At the personal scale, the aggregate of millions of perspective-gettings — millions of conversations in which people treated each other as the authoritative source of information about their own experience — produces a very different texture of social reality than the aggregate of millions of perspective-takings. In one world, people feel known. In the other, they feel categorized. Feeling known changes how people engage with their communities, their institutions, and people different from themselves. It's not guaranteed to produce cooperation, but it creates the conditions in which cooperation becomes possible.
The central premise of Law 1 is not sentiment. It's structural. If every person treated every other person as the authoritative source of information about their own inner life — if perspective-getting replaced perspective-taking as the default mode of human social interaction — the information necessary to actually solve collective problems would become available. We would stop misallocating resources toward imagined needs and start allocating them toward stated ones. We would stop designing institutions for the people we imagine and start designing them for the people who are actually there.
That's not a utopia. That's an upgrade. And it starts with one conversation in which someone decides to ask rather than assume.
Practical Exercises
The Prediction-Then-Ask Practice: Before a significant conversation, write down your best prediction of what the other person is thinking, feeling, or wanting from the conversation. Then have the conversation, and ask directly enough to actually find out. After, compare. This surfaces the gap between your imagined version and their actual account, and trains the habit of holding predictions as predictions rather than conclusions.

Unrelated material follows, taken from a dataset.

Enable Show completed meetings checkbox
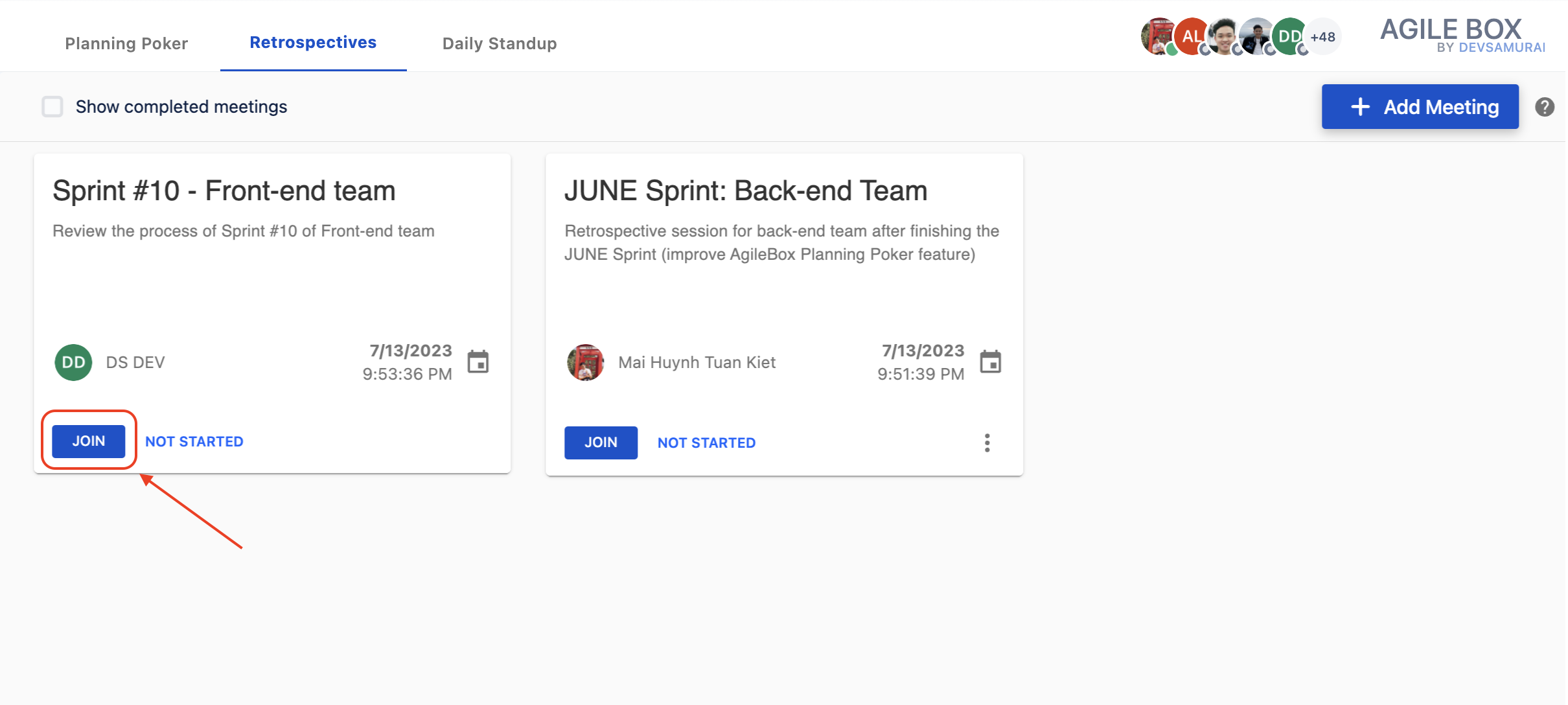The height and width of the screenshot is (705, 1568). click(x=52, y=106)
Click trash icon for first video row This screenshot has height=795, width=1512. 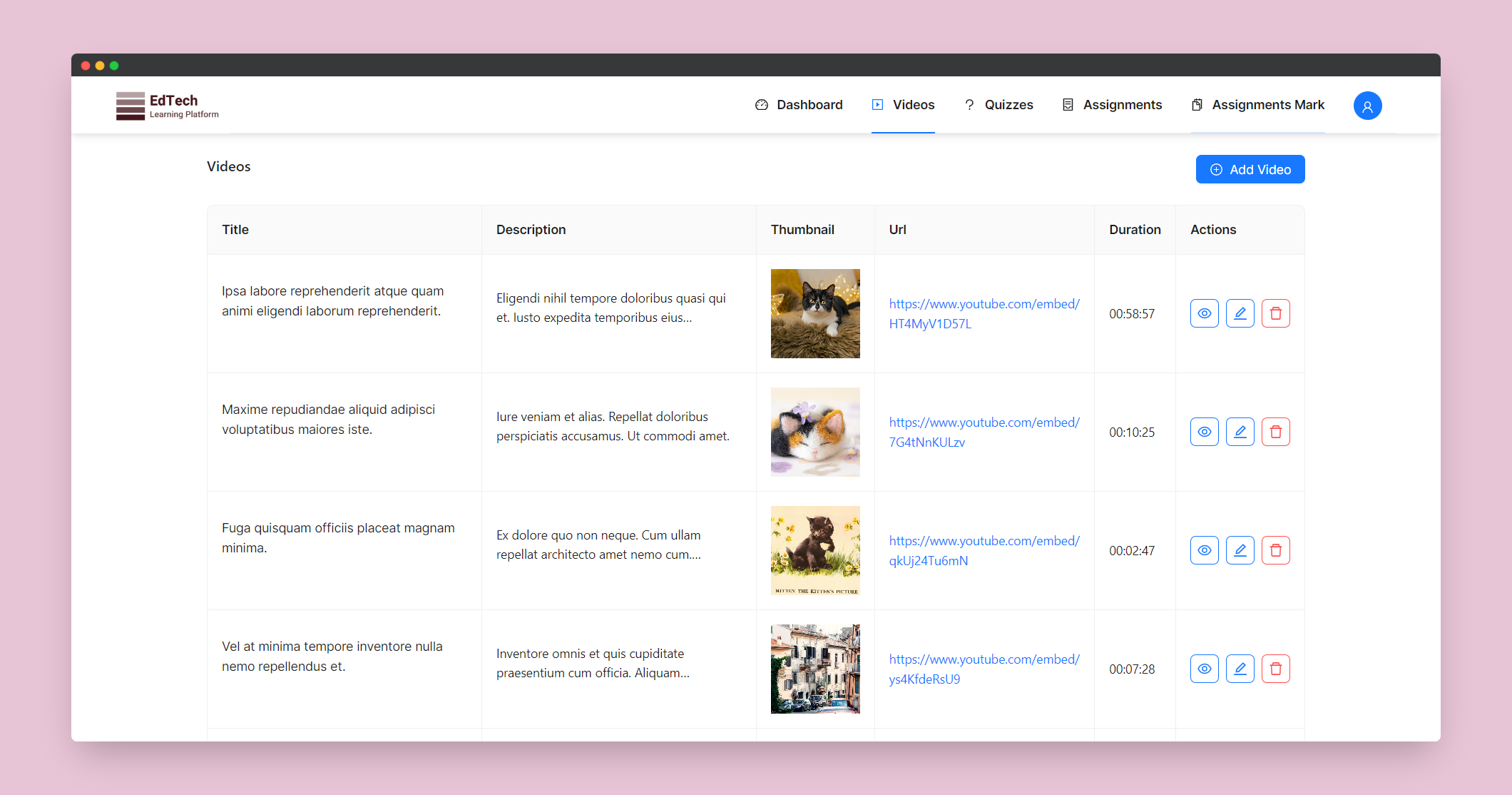click(1275, 313)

The Confirming-Question Audit: For one week, notice every question you ask in conversation. Classify each question: Is it an open question designed to learn something I don't know? Or is it a confirming question designed to see if the other person agrees with me? The ratio will be informative.
The Surprise Tracker: After any significant conversation, ask yourself: did I learn anything that surprised me — that contradicted or complicated my prior model of this person? If the answer is consistently no, you're probably confirming rather than inquiring. Real conversations with real people consistently produce surprises. If you're not getting surprises, you're probably not actually getting their perspective.
The "What Was That Like?" Question: Practice asking this single question more often. Not "how are you?" (which receives a social script) and not "that must have been hard" (which is your interpretation offered for them to confirm). "What was that like for you?" returns the authority over the experience to the person who had it.
The Update Ritual: After any conversation in which you received significant information about another person's experience, explicitly update your internal model of them. Articulate to yourself what you believed before and what you now know is different. This makes the update deliberate rather than passive, and it reinforces the habit of holding models as provisional rather than settled.
The distinction between perspective-taking and perspective-getting is not about good intentions. The people who project their imagination onto others and treat it as understanding are not bad people. They are people using an available tool — a tool that feels like empathy, that produces the emotional warmth of empathy — without having checked whether it's producing the accuracy of empathy.
The upgrade is simple to describe and genuinely difficult to practice: put the imagination in service of inquiry rather than in place of it. Use what you imagine to generate the question. Use the question to generate the actual data. Use the actual data to see the actual person.
That's the practice. The rest follows.